Des mesures d'alerte précoces en cas de pullulation d'insectes vecteur et l’application des mesures de prophylaxie sanitaire et médicales évoquées précédemment par vaccination des animaux devraient permettre de réduire les pertes dues à la maladie et de rétablir les échanges commerciaux traditionnels.

Si la situation des épizooties reste encore préoccupante pour toutes les maladies, il convient néanmoins de mentionner le succès obtenu dans la lutte contre la peste bovine. La Campagne panafricaine de lutte contre cette maladie, organisée et soutenue par les organisations internationales, notamment L’OIE et l'OUA/IBAR, et qui a bénéficié d'un financement de l'Union européenne, a enregistré un franc succès couronné par la déclaration officielle d’éradication de cette maladie, en 2011.

Ces difficultés ont été largement débattues et des solutions ont été proposées pour une meilleure définition des actions des Services vétérinaires. Ces solutions comprennent notamment : une extension du champ du mandat sanitaire, l'instauration d'une politique de recouvrement des coûts, l'établissement de relations de travail et de collaboration avec les acteurs du secteur privé dans le domaine de la surveillance épidémiologique, de la formation, de la vulgarisation, et du développement d'un cadre législatif permettant l'installation et le maintien des vétérinaires praticiens privés. Ces décisions devraient permettre d'assurer la pérennité d'un service public de qualité, sans entraver les progrès de la privatisation et de la coopération intersectorielle actuellement observés dans le domaine de l'élevage.

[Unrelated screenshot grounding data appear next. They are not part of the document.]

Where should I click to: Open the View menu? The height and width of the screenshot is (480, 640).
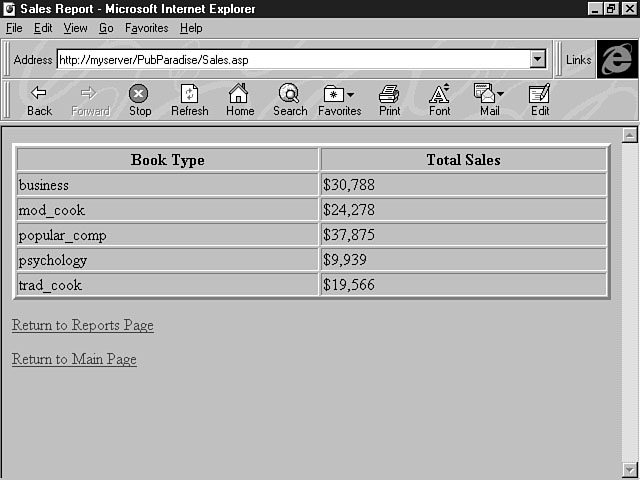click(x=75, y=28)
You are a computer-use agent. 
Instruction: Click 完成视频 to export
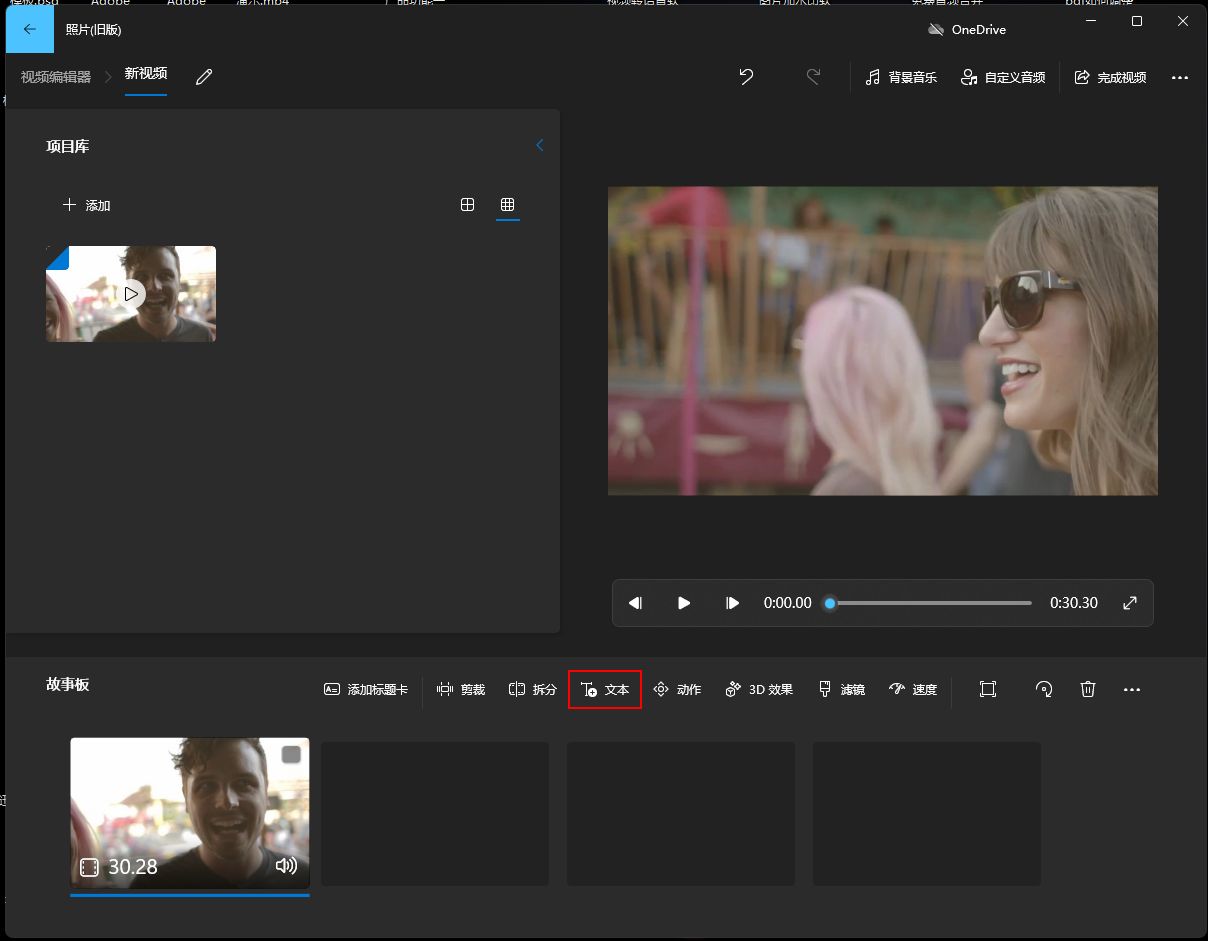coord(1110,77)
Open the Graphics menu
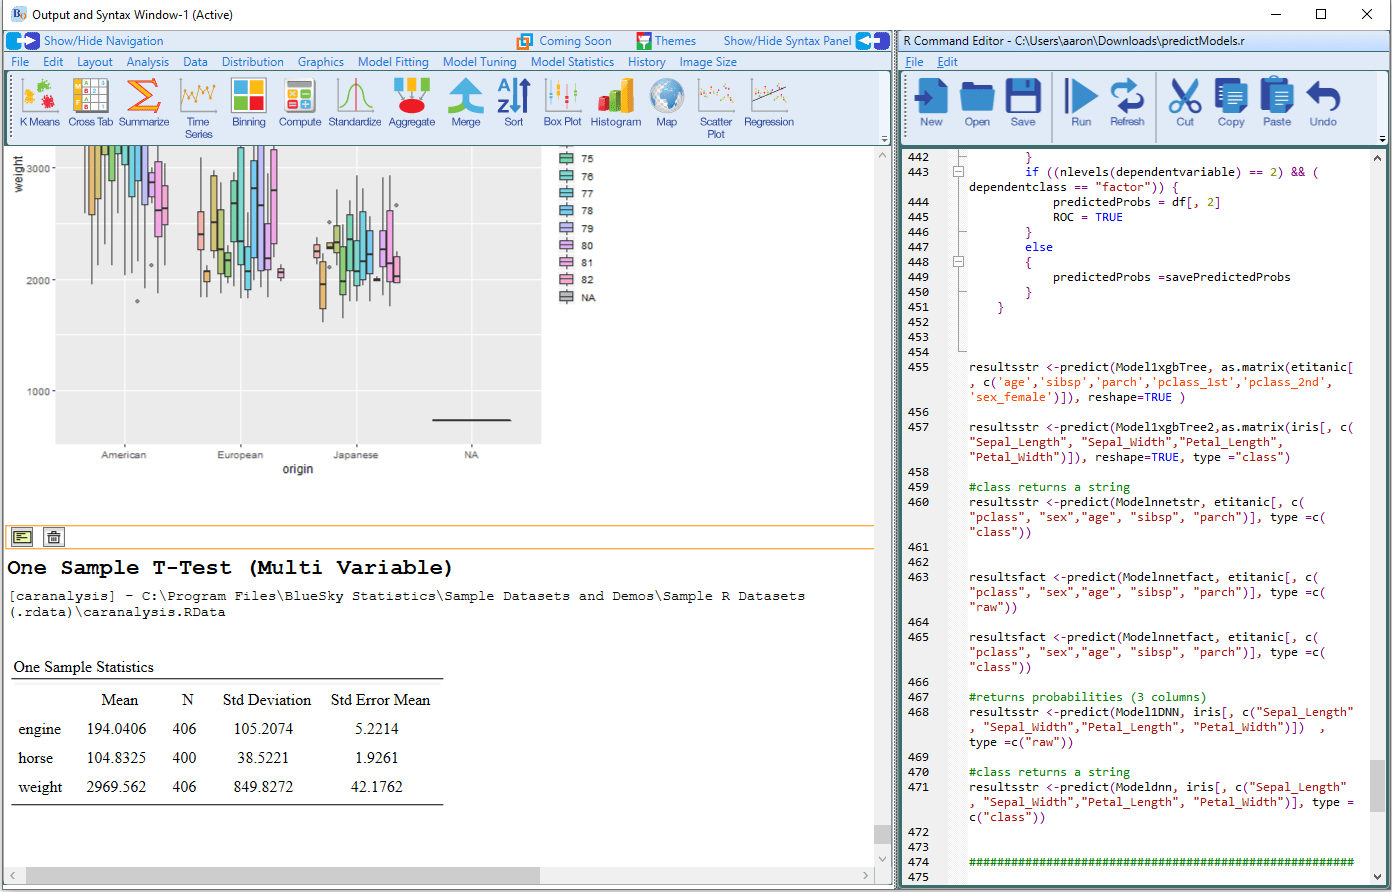Image resolution: width=1392 pixels, height=892 pixels. click(320, 61)
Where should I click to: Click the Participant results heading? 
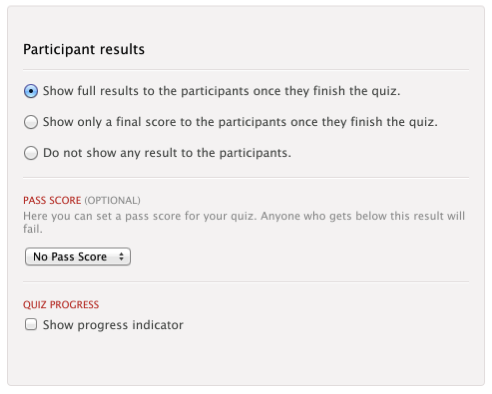(x=84, y=49)
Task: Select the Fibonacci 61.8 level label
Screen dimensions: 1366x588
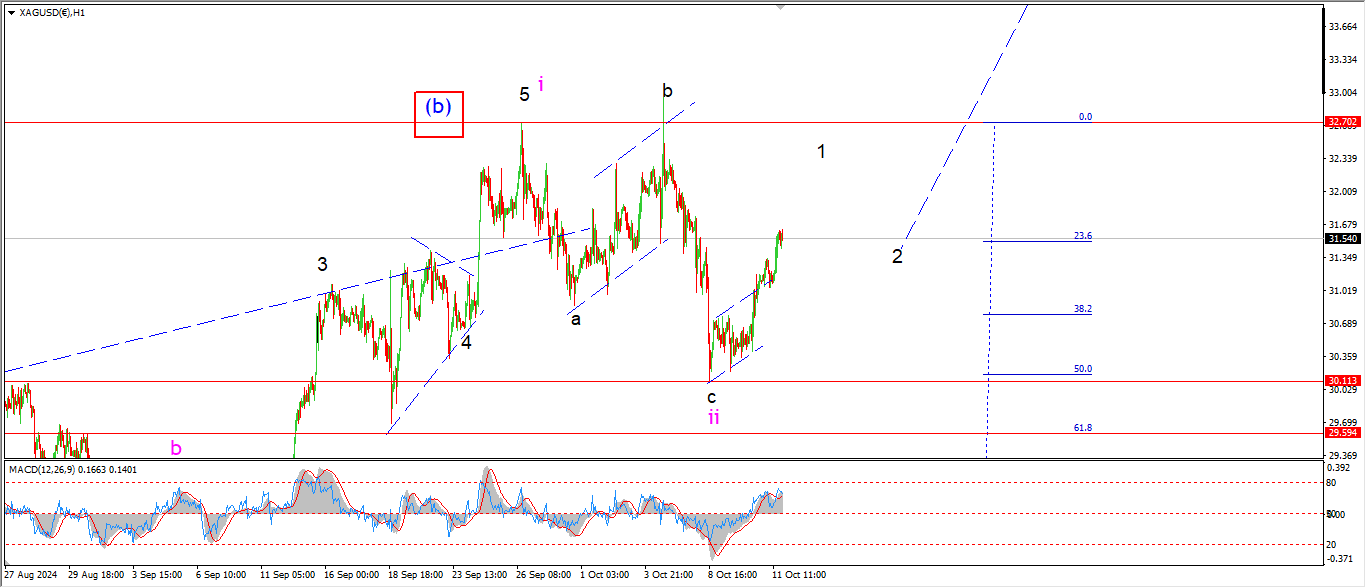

Les conditions climatiques et socio-économiques font toujours de l'Afrique et du Proche et Moyen Orient, les régions les plus fragiles sur le plan zoosanitaire. Seule la coopération entre états de ces régions et la solidarité des autres pays leur permettront d'espérer réduire au minimum les effets néfastes des maladies animales sur les économies des pays concernés et leurs conséquences directes et indirectes sur la santé humaine,  l'objectif des Services vétérinaires restant la mise en place d’une stratégie plus efficace de lutte contre les grandes maladies animales qui continuent de sévir dans la région et qui, pour certaines, sont transmissibles à l'homme.